Baron von M. erfuhr alle Umstände ihres Lebens: hierdurch wurde er, da seine Neigung wirklich nicht bloß eine vorübergehende physische Laune war, um so mehr bestimmt, unsere Minna aus dem Hause der Tante, welche er überdies entschädigte, nach kurzem Aufenthalt darin herauszunehmen und als seine Mätresse auf die eleganteste Weise in der H...straße zu Leipzig einzumieten. Allein, wie es in solchen Fällen immer ist, sein gegen 4.000 Thaler betragender Wechsel wollte nicht mehr ausreichen, besonders da er mit seiner schönen Geliebten gern im Theater, in den Konzerten des Gewandhauses, in den Kaffeegärten, im Rosenthal u. s. w. brillierte, um sie der Bewunderung der Menge darzustellen.
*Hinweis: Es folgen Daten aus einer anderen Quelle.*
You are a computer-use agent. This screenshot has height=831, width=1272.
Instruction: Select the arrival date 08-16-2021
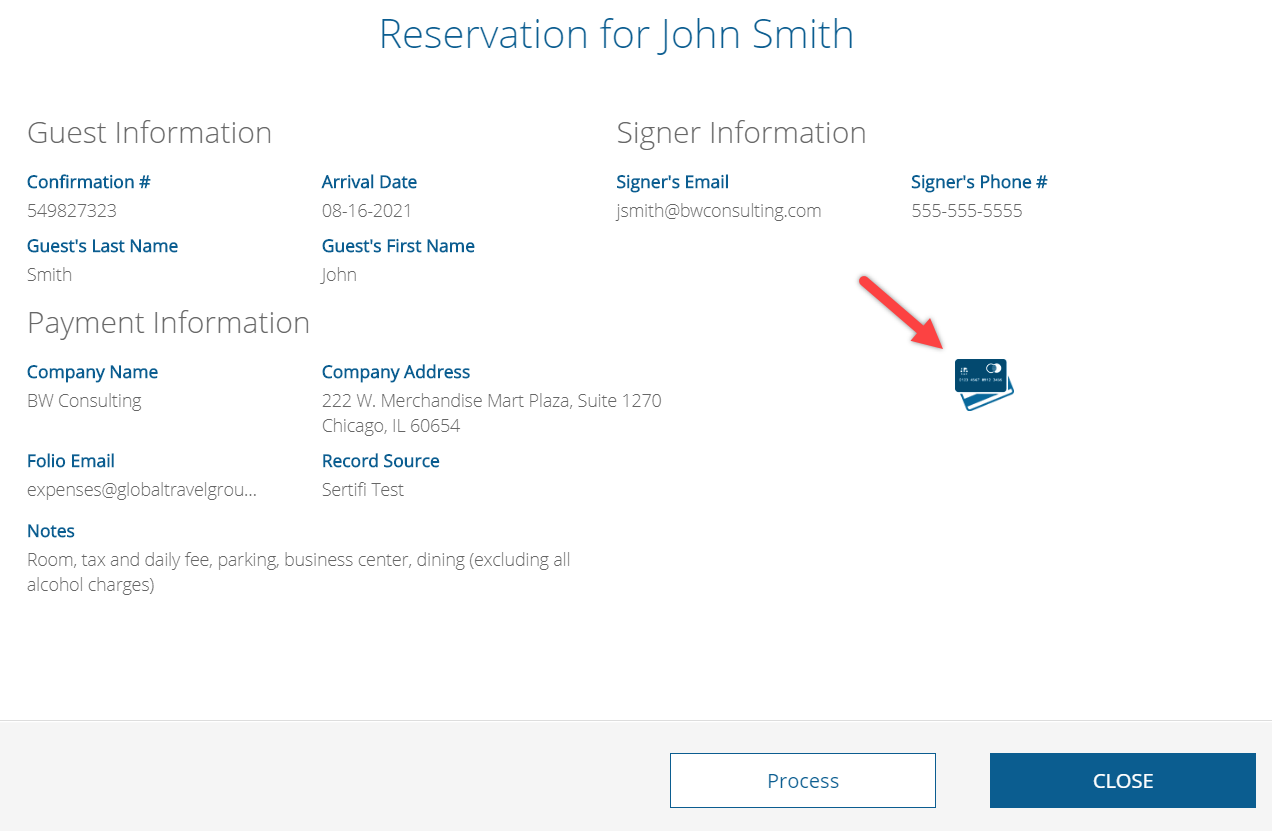[x=367, y=211]
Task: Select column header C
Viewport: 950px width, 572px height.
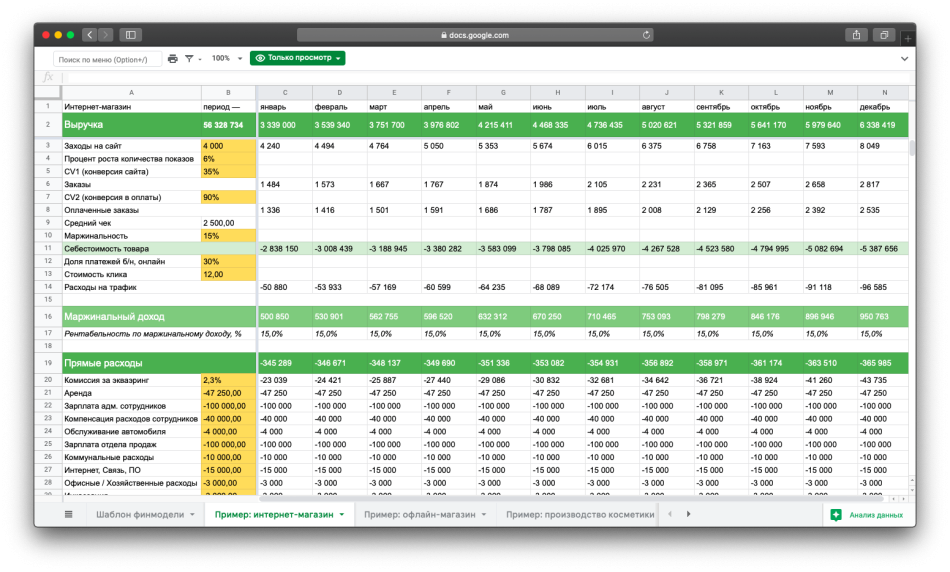Action: [x=285, y=92]
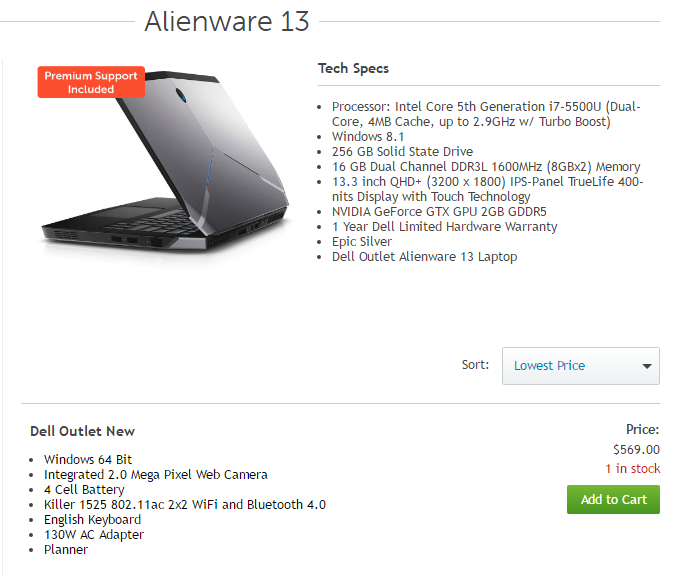Click the Alienware 13 laptop image
Screen dimensions: 677x576
[x=166, y=162]
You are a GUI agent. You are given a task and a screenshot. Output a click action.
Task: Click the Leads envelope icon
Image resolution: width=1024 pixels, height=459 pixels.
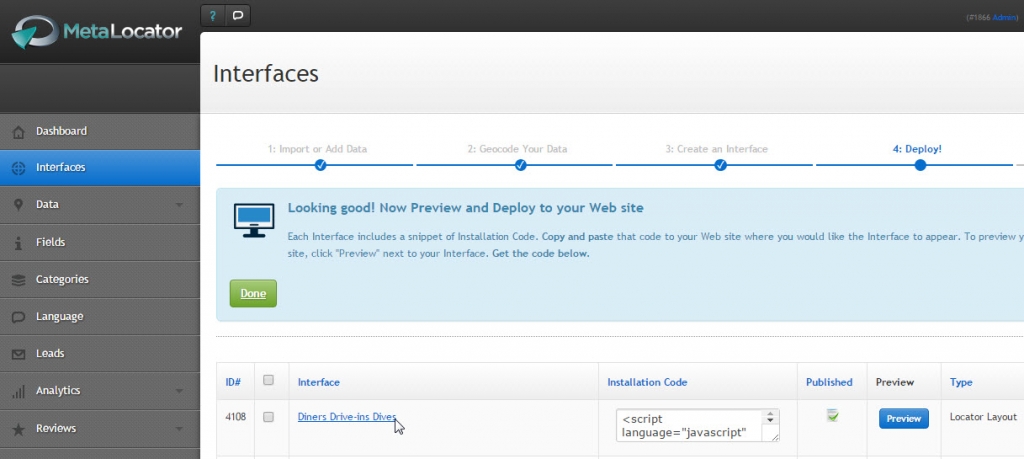19,354
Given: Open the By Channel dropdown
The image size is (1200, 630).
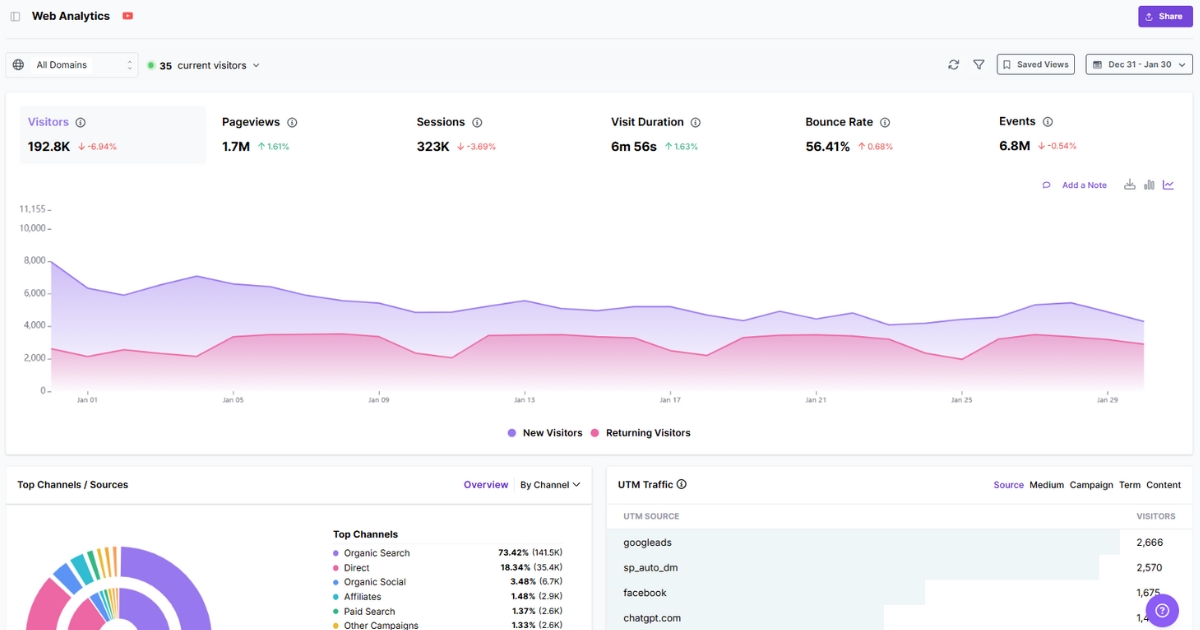Looking at the screenshot, I should [550, 484].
Er stürzte sich in Schulden, sein unweit wohnender Vater erfuhr dies, holte ihn nach Hause, und — seine schöne Geliebte war wieder verlassen, welcher jedoch der Vater ihres Verehrers aus Generosität ein Geschenk von einigen Hundert Thalern gemacht hatte.

Zu jener Zeit existierte in Berlin eine sehr besuchte Konditorei, worin sich die hübschesten Mädchen befanden und daher den Besuch junger Männer von Stande an sich zogen. Marie P......N hatte darin ihre Carriere gemacht; der industrielle Unternehmer stand mit dem Geschäftsführer der Tante rücksichtlich des schönen Geschlechts in Verbindung, und erhielt von ihm unsere Minna als Zugvogel für sein Lokal zugewiesen. Sie kam nach Berlin, sie wurde gesehen und siegte, wie jener verliebte mecklenburgische Krautjunker neulichst in der Vossischen Zeitung in seinem Aufruf an eine Dame sagte, von welcher er weiter nichts wusste, als dass sie im Jahre 1839 im Sommer mit einem roten Tuch und grünen Hut durch die alte Post gegangen sei. Minna machte viele Eroberungen, bei Zivil und Militär, und wenn auch nicht in dem Hause ihres Prinzipals, so fand sie doch bei der damals sehr bekannten Frau Oberförsterin ein passendes Absteigequartier, welches sie zu jeder Tageszeit benutzen konnte. Endlich interessierte sich ein Königlicher Musiker für sie und beredete sie, sich für das Theater auszubilden, da sie in der Tat Gesangs- und Darstellungstalent besaß. Er gab ihr unendgeldlichen Unterricht, und sie verließ nunmehr zu ihrer Vorbereitung für die Bühne jene Konditorei und zog zur Frau Oberförsterin, wo sie außerdem die Besuche ihrer Liebhaber empfing und davon ganz brillant lebte.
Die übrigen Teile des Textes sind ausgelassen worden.